*Required action*:
Using the material below, return exactly the lines between the one holding "Open the shopping" and the one holding "713x600 pixels.", inclusive, and no others.

*Data*:
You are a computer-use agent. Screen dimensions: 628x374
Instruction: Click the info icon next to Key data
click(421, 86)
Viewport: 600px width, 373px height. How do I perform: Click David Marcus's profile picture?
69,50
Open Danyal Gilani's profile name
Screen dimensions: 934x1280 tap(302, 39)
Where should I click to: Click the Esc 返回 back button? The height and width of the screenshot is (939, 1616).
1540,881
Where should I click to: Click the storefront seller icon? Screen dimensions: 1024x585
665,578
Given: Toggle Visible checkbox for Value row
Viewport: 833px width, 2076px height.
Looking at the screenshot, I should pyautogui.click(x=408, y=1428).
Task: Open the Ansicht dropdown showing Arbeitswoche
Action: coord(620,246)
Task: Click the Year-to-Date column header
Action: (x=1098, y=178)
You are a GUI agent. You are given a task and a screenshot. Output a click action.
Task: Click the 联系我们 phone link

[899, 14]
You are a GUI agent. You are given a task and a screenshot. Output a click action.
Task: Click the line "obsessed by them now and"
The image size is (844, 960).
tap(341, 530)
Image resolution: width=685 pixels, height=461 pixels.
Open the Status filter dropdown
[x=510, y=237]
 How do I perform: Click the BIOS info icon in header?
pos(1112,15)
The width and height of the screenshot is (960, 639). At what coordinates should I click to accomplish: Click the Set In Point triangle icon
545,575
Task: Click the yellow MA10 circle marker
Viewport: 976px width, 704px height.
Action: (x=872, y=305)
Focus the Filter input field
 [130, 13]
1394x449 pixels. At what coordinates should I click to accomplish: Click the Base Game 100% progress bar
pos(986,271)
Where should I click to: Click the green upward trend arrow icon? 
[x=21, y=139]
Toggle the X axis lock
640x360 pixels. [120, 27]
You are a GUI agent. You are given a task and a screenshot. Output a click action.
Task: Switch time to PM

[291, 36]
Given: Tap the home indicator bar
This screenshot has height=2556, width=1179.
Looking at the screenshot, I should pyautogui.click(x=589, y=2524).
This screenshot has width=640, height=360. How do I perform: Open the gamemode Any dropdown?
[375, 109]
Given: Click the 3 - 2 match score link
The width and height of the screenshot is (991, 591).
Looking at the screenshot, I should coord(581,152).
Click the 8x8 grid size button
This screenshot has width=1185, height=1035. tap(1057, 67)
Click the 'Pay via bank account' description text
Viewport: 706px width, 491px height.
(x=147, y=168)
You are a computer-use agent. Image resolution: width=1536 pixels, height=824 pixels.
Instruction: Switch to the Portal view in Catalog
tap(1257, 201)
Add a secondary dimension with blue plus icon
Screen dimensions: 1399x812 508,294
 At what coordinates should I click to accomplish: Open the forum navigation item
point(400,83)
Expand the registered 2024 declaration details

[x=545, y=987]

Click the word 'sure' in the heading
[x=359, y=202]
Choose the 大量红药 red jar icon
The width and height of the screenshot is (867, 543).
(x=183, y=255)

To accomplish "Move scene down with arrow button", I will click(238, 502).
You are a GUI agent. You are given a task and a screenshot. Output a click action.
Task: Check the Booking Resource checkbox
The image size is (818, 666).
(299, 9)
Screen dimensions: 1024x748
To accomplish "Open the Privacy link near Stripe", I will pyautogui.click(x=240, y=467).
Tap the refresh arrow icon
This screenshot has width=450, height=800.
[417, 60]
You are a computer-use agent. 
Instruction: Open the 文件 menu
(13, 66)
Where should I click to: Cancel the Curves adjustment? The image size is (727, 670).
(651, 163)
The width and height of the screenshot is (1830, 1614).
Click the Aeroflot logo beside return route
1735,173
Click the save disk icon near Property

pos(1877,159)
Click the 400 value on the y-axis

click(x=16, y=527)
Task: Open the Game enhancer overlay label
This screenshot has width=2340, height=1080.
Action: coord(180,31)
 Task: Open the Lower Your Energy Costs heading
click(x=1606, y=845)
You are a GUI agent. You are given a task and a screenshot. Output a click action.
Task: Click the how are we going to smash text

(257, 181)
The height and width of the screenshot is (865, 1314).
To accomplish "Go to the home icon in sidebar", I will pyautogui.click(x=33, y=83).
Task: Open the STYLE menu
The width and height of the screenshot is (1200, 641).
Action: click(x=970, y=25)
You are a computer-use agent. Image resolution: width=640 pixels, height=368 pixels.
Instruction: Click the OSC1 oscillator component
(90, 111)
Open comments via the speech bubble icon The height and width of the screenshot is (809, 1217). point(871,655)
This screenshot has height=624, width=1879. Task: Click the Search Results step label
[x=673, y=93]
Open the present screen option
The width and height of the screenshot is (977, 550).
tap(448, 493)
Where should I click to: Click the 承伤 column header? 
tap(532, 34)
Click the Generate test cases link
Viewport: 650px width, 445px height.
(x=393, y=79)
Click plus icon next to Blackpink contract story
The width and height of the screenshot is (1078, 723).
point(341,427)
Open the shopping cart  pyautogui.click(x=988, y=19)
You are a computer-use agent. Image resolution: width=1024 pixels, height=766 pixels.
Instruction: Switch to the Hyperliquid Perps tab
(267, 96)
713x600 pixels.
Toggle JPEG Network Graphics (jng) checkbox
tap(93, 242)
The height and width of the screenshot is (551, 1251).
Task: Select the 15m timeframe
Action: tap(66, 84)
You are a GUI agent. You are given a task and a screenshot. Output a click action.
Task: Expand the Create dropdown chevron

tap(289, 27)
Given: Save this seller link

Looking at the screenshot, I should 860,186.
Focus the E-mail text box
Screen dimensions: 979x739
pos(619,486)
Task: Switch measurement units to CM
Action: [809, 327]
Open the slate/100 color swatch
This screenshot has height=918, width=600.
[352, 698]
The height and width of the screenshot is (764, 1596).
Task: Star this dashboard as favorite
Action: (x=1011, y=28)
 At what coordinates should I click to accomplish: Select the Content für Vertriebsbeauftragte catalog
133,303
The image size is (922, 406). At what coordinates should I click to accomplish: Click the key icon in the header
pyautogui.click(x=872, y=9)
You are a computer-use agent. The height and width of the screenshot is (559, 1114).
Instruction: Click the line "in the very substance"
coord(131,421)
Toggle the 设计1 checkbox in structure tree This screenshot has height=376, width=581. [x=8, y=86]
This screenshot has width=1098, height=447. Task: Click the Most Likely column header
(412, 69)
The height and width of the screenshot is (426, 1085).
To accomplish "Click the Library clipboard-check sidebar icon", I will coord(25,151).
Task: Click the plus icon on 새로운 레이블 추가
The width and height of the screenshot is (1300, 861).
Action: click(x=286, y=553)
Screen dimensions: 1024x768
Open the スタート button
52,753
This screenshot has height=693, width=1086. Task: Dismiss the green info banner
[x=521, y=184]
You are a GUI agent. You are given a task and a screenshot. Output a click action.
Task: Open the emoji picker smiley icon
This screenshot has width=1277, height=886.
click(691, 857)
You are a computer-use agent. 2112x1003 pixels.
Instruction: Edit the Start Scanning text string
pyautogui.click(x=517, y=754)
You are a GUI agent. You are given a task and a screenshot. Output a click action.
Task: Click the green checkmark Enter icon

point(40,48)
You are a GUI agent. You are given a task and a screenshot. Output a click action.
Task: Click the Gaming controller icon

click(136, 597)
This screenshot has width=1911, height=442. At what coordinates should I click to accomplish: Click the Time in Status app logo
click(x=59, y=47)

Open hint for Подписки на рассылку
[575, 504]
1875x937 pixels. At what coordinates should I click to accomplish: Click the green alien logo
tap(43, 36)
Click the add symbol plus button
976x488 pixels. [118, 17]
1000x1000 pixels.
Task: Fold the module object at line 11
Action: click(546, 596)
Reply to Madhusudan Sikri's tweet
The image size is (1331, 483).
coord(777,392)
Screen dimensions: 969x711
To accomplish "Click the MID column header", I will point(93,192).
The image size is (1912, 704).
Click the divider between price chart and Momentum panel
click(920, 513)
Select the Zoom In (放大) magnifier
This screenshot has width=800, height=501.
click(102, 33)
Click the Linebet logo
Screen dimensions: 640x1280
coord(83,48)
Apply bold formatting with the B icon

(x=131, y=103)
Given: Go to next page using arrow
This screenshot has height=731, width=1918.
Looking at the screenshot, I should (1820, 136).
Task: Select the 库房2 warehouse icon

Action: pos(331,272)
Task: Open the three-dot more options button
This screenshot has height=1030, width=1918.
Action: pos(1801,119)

*Written answer*:
Open the shopping cart  pyautogui.click(x=988, y=19)
You are a computer-use agent. Image resolution: width=1024 pixels, height=766 pixels.
Instruction: Switch to the Hyperliquid Perps tab
(267, 96)
713x600 pixels.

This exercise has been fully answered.